Problem statement: Output every line of the material below as a numbered list, leaving out any blank lines.
[start of Extracted data]
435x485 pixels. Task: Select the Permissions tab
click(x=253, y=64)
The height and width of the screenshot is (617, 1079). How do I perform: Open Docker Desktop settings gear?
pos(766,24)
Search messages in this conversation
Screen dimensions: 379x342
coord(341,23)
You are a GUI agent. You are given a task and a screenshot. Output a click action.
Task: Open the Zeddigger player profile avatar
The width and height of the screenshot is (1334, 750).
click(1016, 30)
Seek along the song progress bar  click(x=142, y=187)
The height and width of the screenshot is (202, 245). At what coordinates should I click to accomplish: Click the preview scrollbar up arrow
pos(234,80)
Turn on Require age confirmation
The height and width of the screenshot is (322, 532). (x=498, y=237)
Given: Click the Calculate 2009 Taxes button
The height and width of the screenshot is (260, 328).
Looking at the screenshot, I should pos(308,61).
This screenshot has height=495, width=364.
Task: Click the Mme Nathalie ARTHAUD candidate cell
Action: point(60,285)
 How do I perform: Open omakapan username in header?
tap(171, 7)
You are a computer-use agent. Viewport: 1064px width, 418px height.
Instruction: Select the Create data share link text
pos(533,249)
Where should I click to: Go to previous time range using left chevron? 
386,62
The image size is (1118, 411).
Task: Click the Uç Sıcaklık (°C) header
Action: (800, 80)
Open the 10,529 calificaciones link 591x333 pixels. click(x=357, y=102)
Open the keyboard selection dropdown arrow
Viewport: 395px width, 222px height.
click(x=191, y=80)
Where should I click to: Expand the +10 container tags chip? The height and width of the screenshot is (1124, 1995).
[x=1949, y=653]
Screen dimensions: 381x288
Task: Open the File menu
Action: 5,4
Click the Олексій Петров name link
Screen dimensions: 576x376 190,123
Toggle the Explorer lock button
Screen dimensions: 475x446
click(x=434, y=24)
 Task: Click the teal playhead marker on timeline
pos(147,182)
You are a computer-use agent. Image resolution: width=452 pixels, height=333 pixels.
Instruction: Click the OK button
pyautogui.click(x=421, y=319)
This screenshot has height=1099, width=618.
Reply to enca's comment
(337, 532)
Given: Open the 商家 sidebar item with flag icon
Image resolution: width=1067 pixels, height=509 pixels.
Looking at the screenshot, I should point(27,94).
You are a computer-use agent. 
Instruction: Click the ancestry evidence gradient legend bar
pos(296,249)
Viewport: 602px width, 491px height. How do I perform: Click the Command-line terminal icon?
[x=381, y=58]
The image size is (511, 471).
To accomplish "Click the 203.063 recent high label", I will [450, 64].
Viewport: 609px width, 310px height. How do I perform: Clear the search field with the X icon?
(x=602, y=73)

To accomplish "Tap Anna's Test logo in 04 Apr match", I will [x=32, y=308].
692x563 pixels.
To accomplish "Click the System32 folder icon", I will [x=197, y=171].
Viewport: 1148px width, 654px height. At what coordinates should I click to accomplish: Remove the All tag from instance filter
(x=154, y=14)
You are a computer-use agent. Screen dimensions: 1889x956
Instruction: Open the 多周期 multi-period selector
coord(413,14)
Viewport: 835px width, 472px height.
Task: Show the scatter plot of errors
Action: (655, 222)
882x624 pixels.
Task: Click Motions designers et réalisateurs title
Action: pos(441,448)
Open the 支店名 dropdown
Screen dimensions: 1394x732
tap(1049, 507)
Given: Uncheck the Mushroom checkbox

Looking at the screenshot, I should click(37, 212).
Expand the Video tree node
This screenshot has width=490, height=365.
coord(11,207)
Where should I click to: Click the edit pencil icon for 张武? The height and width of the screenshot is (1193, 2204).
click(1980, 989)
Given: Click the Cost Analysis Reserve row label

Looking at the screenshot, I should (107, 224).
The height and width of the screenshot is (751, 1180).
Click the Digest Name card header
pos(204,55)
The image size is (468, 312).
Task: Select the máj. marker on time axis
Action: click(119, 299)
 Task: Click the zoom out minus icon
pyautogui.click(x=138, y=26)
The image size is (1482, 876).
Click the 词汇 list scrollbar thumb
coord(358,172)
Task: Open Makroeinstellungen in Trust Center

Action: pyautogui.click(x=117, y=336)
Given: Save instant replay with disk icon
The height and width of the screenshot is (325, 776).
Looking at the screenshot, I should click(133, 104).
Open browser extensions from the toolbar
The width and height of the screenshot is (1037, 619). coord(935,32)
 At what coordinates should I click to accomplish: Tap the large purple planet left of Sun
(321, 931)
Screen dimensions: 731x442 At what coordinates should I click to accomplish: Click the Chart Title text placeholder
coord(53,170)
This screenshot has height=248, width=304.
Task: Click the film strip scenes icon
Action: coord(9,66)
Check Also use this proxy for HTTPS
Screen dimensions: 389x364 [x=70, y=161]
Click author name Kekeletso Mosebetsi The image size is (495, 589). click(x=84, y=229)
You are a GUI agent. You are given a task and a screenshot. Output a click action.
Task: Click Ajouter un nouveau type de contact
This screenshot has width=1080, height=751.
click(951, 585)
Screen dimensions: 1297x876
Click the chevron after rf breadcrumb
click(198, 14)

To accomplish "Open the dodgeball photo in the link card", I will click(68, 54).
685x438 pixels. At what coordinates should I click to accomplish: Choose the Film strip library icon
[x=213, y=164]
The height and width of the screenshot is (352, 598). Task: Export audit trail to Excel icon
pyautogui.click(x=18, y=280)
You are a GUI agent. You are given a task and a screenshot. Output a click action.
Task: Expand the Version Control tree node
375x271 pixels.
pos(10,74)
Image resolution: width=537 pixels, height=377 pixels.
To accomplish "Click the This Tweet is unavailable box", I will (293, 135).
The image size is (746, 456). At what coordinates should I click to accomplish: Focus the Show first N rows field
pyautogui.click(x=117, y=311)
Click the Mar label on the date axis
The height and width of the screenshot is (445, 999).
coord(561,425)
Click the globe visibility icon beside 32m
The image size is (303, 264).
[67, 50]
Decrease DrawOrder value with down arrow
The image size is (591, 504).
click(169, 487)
[end of Extracted data]
Task solution:
1. 435x485 pixels. Task: Select the Permissions tab
2. click(x=253, y=64)
3. The height and width of the screenshot is (617, 1079). How do I perform: Open Docker Desktop settings gear?
4. pos(766,24)
5. Search messages in this conversation
6. Screen dimensions: 379x342
7. coord(341,23)
8. You are a GUI agent. You are given a task and a screenshot. Output a click action.
9. Task: Open the Zeddigger player profile avatar
10. The width and height of the screenshot is (1334, 750).
11. click(1016, 30)
12. Seek along the song progress bar  click(x=142, y=187)
13. The height and width of the screenshot is (202, 245). At what coordinates should I click to accomplish: Click the preview scrollbar up arrow
14. pos(234,80)
15. Turn on Require age confirmation
16. The height and width of the screenshot is (322, 532). (x=498, y=237)
17. Given: Click the Calculate 2009 Taxes button
18. The height and width of the screenshot is (260, 328).
19. Looking at the screenshot, I should pos(308,61).
20. This screenshot has height=495, width=364.
21. Task: Click the Mme Nathalie ARTHAUD candidate cell
22. Action: point(60,285)
23.  How do I perform: Open omakapan username in header?
24. tap(171, 7)
25. You are a computer-use agent. Viewport: 1064px width, 418px height.
26. Instruction: Select the Create data share link text
27. pos(533,249)
28. Where should I click to: Go to previous time range using left chevron? 
29. 386,62
30. The image size is (1118, 411).
31. Task: Click the Uç Sıcaklık (°C) header
32. Action: (800, 80)
33. Open the 10,529 calificaciones link 591x333 pixels. click(x=357, y=102)
34. Open the keyboard selection dropdown arrow
35. Viewport: 395px width, 222px height.
36. click(x=191, y=80)
37. Where should I click to: Expand the +10 container tags chip? The height and width of the screenshot is (1124, 1995).
38. [x=1949, y=653]
39. Screen dimensions: 381x288
40. Task: Open the File menu
41. Action: 5,4
42. Click the Олексій Петров name link
43. Screen dimensions: 576x376 190,123
44. Toggle the Explorer lock button
45. Screen dimensions: 475x446
46. click(x=434, y=24)
47.  Task: Click the teal playhead marker on timeline
48. pos(147,182)
49. You are a computer-use agent. Image resolution: width=452 pixels, height=333 pixels.
50. Instruction: Click the OK button
51. pyautogui.click(x=421, y=319)
52. This screenshot has height=1099, width=618.
53. Reply to enca's comment
54. (337, 532)
55. Given: Open the 商家 sidebar item with flag icon
56. Image resolution: width=1067 pixels, height=509 pixels.
57. Looking at the screenshot, I should point(27,94).
58. You are a computer-use agent. 
59. Instruction: Click the ancestry evidence gradient legend bar
60. pos(296,249)
61. Viewport: 602px width, 491px height. How do I perform: Click the Command-line terminal icon?
62. [x=381, y=58]
63. The image size is (511, 471).
64. To accomplish "Click the 203.063 recent high label", I will [450, 64].
65. Viewport: 609px width, 310px height. How do I perform: Clear the search field with the X icon?
66. (x=602, y=73)
67. To accomplish "Tap Anna's Test logo in 04 Apr match", I will [x=32, y=308].
68. 692x563 pixels.
69. To accomplish "Click the System32 folder icon", I will [x=197, y=171].
70. Viewport: 1148px width, 654px height. At what coordinates should I click to accomplish: Remove the All tag from instance filter
71. (x=154, y=14)
72. You are a computer-use agent. Screen dimensions: 1889x956
73. Instruction: Open the 多周期 multi-period selector
74. coord(413,14)
75. Viewport: 835px width, 472px height.
76. Task: Show the scatter plot of errors
77. Action: (655, 222)
78. 882x624 pixels.
79. Task: Click Motions designers et réalisateurs title
80. Action: pos(441,448)
81. Open the 支店名 dropdown
82. Screen dimensions: 1394x732
83. tap(1049, 507)
84. Given: Uncheck the Mushroom checkbox
85. Looking at the screenshot, I should click(37, 212).
86. Expand the Video tree node
87. This screenshot has width=490, height=365.
88. coord(11,207)
89. Where should I click to: Click the edit pencil icon for 张武? The height and width of the screenshot is (1193, 2204).
90. click(1980, 989)
91. Given: Click the Cost Analysis Reserve row label
92. Looking at the screenshot, I should (107, 224).
93. The height and width of the screenshot is (751, 1180).
94. Click the Digest Name card header
95. pos(204,55)
96. The image size is (468, 312).
97. Task: Select the máj. marker on time axis
98. Action: click(119, 299)
99.  Task: Click the zoom out minus icon
100. pyautogui.click(x=138, y=26)
101. The image size is (1482, 876).
102. Click the 词汇 list scrollbar thumb
103. coord(358,172)
104. Task: Open Makroeinstellungen in Trust Center
105. Action: pyautogui.click(x=117, y=336)
106. Given: Save instant replay with disk icon
107. The height and width of the screenshot is (325, 776).
108. Looking at the screenshot, I should click(133, 104).
109. Open browser extensions from the toolbar
110. The width and height of the screenshot is (1037, 619). coord(935,32)
111.  At what coordinates should I click to accomplish: Tap the large purple planet left of Sun
112. (321, 931)
113. Screen dimensions: 731x442 At what coordinates should I click to accomplish: Click the Chart Title text placeholder
114. coord(53,170)
115. This screenshot has height=248, width=304.
116. Task: Click the film strip scenes icon
117. Action: coord(9,66)
118. Check Also use this proxy for HTTPS
119. Screen dimensions: 389x364 [x=70, y=161]
120. Click author name Kekeletso Mosebetsi The image size is (495, 589). click(x=84, y=229)
121. You are a GUI agent. You are given a task and a screenshot. Output a click action.
122. Task: Click Ajouter un nouveau type de contact
123. This screenshot has width=1080, height=751.
124. click(951, 585)
125. Screen dimensions: 1297x876
126. Click the chevron after rf breadcrumb
127. click(198, 14)
128. To accomplish "Open the dodgeball photo in the link card", I will click(68, 54).
129. 685x438 pixels. At what coordinates should I click to accomplish: Choose the Film strip library icon
130. [x=213, y=164]
131. The height and width of the screenshot is (352, 598). Task: Export audit trail to Excel icon
132. pyautogui.click(x=18, y=280)
133. You are a GUI agent. You are given a task and a screenshot. Output a click action.
134. Task: Expand the Version Control tree node
135. 375x271 pixels.
136. pos(10,74)
137. Image resolution: width=537 pixels, height=377 pixels.
138. To accomplish "Click the This Tweet is unavailable box", I will (293, 135).
139. The image size is (746, 456). At what coordinates should I click to accomplish: Focus the Show first N rows field
140. pyautogui.click(x=117, y=311)
141. Click the Mar label on the date axis
142. The height and width of the screenshot is (445, 999).
143. coord(561,425)
144. Click the globe visibility icon beside 32m
145. The image size is (303, 264).
146. [67, 50]
147. Decrease DrawOrder value with down arrow
148. The image size is (591, 504).
149. click(169, 487)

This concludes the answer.